Mesmo sem os alardes midiáticos característicos, que costumam enfatizar apenas os avanços nas pesquisas em biomedicina, os estudos sobre ética e saúde ganham intensidade e trazem à tona implicações sobre as novas tecnologias. Estes estudos fortalecem a idéia de que o avanço técnico que estamos vivendo necessita ser controlado e adequado aos princípios éticos. Medidas considerados imprescindíveis para o próprio avanço das ciências e maior participação pública nas decisões. A edição de março/abril, a revista Ciência & Saúde Coletiva, um periódico da Associação Brasileira de Pós-Graduação em Saúde Coletiva (Abrasco), dá destaque, entre outros aspectos, às diretrizes brasileiras e relações com documentos internacionais.
Outros dois artigos, publicados em revistas científicas internacionais no mesmo período, também abordaram essa temática. Na Science o artigo “Moving Toward Transparency of Clinical Trials”, assinado por dois pesquisadores do National Institutes of Health dos Estados Unidos, traz os progressos na legislação americana, referente ao incremento da transparência nos testes de triagens clínicas.
Já a revista The Scientist expôs os problemas éticos referente ao pagamento feito a pessoas que servem de cobaias em testes clínicos de novos medicamentos. “Paying for Patients”, assinado por Alla Katsnelson, ressalta que “2.5 milhões de pessoas no mundo, recebem pagamentos para servirem de cobaias em testes de pesquisas biomédicas”. A maior parte destes estudos é realizada em populações de países pobres da América, África e Ásia. Embora ofertas de 5.000 a 6.000 dólares sejam também oferecidas em países ricos, a participantes destes estudos.
Diretrizes brasileiras
Em 1996, o Conselho Nacional de Saúde, aprovou a Resolução 196/96, que trata das diretrizes e normas regulamentadoras de pesquisas envolvendo seres humanos. Entretanto, apesar do grande avanço social, esta resolução cria limitações dentro das pesquisas qualitativas em saúde, principalmente nas pesquisas de ciências sociais e humanas.
Iara Coelho Zito Guerreiro, psicóloga e coordenadora do Comitê de Ética em Pesquisa da Secretaria Municipal de Saúde de São Paulo e membro da Comissão Nacional de Ética em Pesquisa (CONEP), e Fabio Zicker, coordenador e superintendente de dois importantes setores de pesquisa da Organização Mundial de Saúde (OMS), assinam o editorial da revista Ciência & Saúde Coletiva e destacam que “a diversidade de métodos, técnicas, paradigmas, referenciais, enfim, de diferentes olhares e saberes é essencial à produção de conhecimento sobre um objeto tão complexo como a “saúde”. É fundamental que os comitês de ética estejam capacitados para revisar e apoiar a realização de pesquisas que atendam aos interesses sociais e respeitem seus pesquisados”.

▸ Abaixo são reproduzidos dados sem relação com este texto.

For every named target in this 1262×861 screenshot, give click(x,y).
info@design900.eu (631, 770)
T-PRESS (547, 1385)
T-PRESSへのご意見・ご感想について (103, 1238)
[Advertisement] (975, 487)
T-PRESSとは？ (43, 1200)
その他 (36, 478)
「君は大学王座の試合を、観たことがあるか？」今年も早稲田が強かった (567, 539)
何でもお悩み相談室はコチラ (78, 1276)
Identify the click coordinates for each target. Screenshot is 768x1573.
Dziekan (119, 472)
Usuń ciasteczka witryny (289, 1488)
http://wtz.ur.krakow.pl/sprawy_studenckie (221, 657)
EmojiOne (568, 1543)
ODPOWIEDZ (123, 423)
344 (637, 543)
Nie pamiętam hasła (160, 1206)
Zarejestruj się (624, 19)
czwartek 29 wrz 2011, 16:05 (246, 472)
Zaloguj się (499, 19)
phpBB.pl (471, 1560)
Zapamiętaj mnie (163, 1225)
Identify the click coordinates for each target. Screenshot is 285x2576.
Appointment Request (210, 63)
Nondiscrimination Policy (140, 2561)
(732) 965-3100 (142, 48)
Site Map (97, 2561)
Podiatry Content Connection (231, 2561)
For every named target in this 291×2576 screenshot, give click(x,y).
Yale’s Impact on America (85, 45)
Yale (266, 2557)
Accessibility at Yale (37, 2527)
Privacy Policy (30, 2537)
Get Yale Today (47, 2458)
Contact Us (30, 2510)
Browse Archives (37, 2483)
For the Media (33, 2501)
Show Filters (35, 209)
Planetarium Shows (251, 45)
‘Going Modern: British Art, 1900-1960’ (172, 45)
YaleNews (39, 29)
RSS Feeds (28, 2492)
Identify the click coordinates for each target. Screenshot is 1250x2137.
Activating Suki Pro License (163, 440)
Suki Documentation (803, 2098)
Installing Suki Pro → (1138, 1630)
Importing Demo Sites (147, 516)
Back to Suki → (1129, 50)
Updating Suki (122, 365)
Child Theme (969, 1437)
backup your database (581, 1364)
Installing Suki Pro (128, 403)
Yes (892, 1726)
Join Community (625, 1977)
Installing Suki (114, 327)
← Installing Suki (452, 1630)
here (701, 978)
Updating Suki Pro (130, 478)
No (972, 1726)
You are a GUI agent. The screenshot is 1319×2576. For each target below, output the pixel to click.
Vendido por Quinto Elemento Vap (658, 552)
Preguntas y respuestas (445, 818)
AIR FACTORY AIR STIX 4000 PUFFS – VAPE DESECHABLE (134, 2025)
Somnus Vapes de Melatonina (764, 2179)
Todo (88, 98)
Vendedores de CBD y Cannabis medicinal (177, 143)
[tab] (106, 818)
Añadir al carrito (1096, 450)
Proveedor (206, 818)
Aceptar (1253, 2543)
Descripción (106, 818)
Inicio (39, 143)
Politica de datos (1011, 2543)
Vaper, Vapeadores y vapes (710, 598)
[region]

Ainda segundo estes editores, as diretrizes brasileiras para análise dos aspectos éticos das pesquisas com seres humanos estão apresentadas na Resolução 196/96 e suas complementares aprovadas pelo Conselho Nacional de Saúde (CNS). Estas resoluções tomaram como referência documentos internacionais sobre o tema, incluindo o Código de Nuremberg, Declaração de Helsinki e as diretrizes propostas pelo Council for International Organizations of Medical Sciences (Cioms), órgão da OMS que estabelece as diretrizes éticas internacionais para pesquisas biomédicas envolvendo seres humanos.
Os problemas surgem, pois a Resolução 196/96 acabou ampliando a abrangência do documento do CIOMS para pesquisas qualitativas em todas as áreas do conhecimento. Um dos problemas práticos é que, quando as pesquisas versam sobre temas polêmicos como vida sexual ou que envolvam atos ilegais tais como uso de drogas ou aborto, o pesquisado deverá assinar um termo de consentimento com a pesquisa a ser realizada. Entretanto, ele pode estar assinando um termo de auto-incriminação.
Estas e outras situações acabam destoando com os objetivos iniciais das pesquisas em saúde, levando a produção de resultados incompletos e exposição de pesquisados e pesquisadores. No estado em que se encontra, a Resolução 196/96 necessita de diversas adequações, principalmente quanto à proteção dos pesquisados.
No artigo “A necessidade de diretrizes éticas adequadas às pesquisas qualitativas em saúde”, as autoras Iara Coelho Zito Guerriero e Sueli Gandolfi Dallari, da Faculdade de Saúde Pública da Universidade de São Paulo (USP/FSP), fazem uma exposição de algumas características das pesquisas qualitativas, as implicações éticas da maneira como a pesquisa qualitativa é concebida nos paradigmas não positivistas e um breve histórico dos documentos sobre ética em pesquisa.